Dr Frances Shaw
Full contact details
Regent Court (IS)
Frances has an interdisciplinary background, working variously across the disciplines of Media and Communication, Politics, Women’s and Gender Studies, and Sociology.
She has an overarching interest in the ways that online media are used to re-shape political subjectivities, embodiment, and identity; and in the ways that emotions shape online interactions and identifications.
She completed her PhD at the University of New South Wales in Sydney (supervised by Associate Professor Sarah Maddison and Associate Professor Kate Crawford), with a study of feminist blogging networks in the Australian context. This was part of an ARC (Australian Research Council) funded project looking at the Australian women’s movement, past and present.
Her work focused on contemporary feminist activism in online spaces, and combined qualitative interviews with network analysis and discourse analysis of community texts.
Since completing her PhD, Frances worked on an ARC-funded project on Asia-Pacific Internet Histories at the University of Sydney, working with Professor Gerard Goggin.
Within this project, she designed and implemented a study of early telecommunications hobbyists and bulletin board system users in Australia, as well as researching representations of the internet in popular culture, mainstream and computer consumer media, and in political debate.
She also researched Twitter use during crisis events with Axel Bruns, Jean Burgess, and Kate Crawford.
BA Hons (UNSW), GradDipInfMan (UTS), PhD (UNSW)
- Recent relevant publications
- Shaw, F., Burgess, J., Crawford, K., & Bruns, A. (2013).
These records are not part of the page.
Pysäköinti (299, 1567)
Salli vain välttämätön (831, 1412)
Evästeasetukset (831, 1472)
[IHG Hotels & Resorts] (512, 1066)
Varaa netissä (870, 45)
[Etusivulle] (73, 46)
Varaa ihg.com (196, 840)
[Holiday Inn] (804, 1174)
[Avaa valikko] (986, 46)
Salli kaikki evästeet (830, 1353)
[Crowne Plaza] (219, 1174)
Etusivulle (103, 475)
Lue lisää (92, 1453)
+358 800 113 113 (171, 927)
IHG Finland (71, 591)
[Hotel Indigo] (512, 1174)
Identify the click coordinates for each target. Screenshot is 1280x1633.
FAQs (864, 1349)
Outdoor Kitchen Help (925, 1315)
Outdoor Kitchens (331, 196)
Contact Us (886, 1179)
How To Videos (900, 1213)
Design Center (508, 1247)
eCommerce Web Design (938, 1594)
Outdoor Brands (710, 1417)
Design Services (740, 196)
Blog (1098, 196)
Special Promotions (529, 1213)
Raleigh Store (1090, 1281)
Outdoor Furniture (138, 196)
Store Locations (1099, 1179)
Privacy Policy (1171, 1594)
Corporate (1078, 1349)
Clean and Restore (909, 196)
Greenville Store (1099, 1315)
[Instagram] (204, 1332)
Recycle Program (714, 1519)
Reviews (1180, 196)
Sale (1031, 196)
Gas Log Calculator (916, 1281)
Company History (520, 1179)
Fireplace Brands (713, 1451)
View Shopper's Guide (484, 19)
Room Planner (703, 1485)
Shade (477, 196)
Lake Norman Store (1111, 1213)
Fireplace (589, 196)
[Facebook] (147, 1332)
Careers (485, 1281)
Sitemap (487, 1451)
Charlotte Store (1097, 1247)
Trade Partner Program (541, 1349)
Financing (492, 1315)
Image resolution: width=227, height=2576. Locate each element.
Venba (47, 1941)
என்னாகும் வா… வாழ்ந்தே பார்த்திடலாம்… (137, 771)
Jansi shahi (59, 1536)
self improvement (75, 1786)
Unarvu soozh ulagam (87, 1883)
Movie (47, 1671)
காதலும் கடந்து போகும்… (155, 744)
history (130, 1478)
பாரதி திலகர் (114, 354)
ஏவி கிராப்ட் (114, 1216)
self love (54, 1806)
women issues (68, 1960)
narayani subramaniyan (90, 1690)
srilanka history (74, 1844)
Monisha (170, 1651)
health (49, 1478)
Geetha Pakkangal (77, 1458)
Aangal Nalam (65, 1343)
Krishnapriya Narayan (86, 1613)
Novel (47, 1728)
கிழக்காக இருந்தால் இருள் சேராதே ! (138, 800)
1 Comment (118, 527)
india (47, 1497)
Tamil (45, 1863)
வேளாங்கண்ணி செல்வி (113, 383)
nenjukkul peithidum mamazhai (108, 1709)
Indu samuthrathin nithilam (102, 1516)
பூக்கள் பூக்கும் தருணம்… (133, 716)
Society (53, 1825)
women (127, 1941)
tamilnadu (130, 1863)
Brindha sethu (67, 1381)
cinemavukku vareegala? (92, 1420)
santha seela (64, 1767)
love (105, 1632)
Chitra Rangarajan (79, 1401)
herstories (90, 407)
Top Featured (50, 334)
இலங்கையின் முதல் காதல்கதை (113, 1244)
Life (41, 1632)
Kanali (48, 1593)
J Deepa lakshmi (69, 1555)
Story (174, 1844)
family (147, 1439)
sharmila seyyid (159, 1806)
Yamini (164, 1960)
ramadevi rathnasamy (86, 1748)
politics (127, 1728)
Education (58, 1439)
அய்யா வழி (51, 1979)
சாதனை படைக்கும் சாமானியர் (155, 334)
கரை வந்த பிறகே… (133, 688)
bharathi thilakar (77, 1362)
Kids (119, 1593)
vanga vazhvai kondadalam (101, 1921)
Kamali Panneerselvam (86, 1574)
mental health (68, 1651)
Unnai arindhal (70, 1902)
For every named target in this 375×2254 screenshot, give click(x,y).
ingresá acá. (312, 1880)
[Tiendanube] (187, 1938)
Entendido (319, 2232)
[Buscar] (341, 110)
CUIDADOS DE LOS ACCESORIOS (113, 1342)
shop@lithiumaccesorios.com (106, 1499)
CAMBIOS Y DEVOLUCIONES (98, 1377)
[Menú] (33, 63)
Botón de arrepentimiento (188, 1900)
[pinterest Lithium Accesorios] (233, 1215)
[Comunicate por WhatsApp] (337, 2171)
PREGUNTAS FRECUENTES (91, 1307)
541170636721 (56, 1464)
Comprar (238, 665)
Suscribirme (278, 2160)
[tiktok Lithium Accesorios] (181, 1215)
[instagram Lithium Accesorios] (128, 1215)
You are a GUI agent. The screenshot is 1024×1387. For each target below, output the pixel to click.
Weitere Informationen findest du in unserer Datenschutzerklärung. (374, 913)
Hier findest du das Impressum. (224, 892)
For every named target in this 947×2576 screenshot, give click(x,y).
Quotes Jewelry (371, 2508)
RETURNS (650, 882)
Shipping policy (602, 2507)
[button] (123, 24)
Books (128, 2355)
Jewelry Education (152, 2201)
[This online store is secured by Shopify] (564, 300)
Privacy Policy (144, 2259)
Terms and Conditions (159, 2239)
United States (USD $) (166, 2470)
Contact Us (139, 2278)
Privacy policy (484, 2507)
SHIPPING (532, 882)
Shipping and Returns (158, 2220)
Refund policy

Sharing news, making sense, saying thanks: Patterns of talk on Twitter during the Queensland floods. Australian Journal of Communication, 40(1), 23.
- Shaw, F. (2013). Still ‘Searching for Safety Online’: collective strategies and discursive resistance to trolling and harassment in a feminist network. The Fibreculture Journal, 22.
- Shaw, F. (2013). Emotional Investments: Australian Feminist Blogging and Affective Networks. In T. Bensky & E. Fisher (Eds.), Internet and Emotions. Hoboken: Taylor and Francis.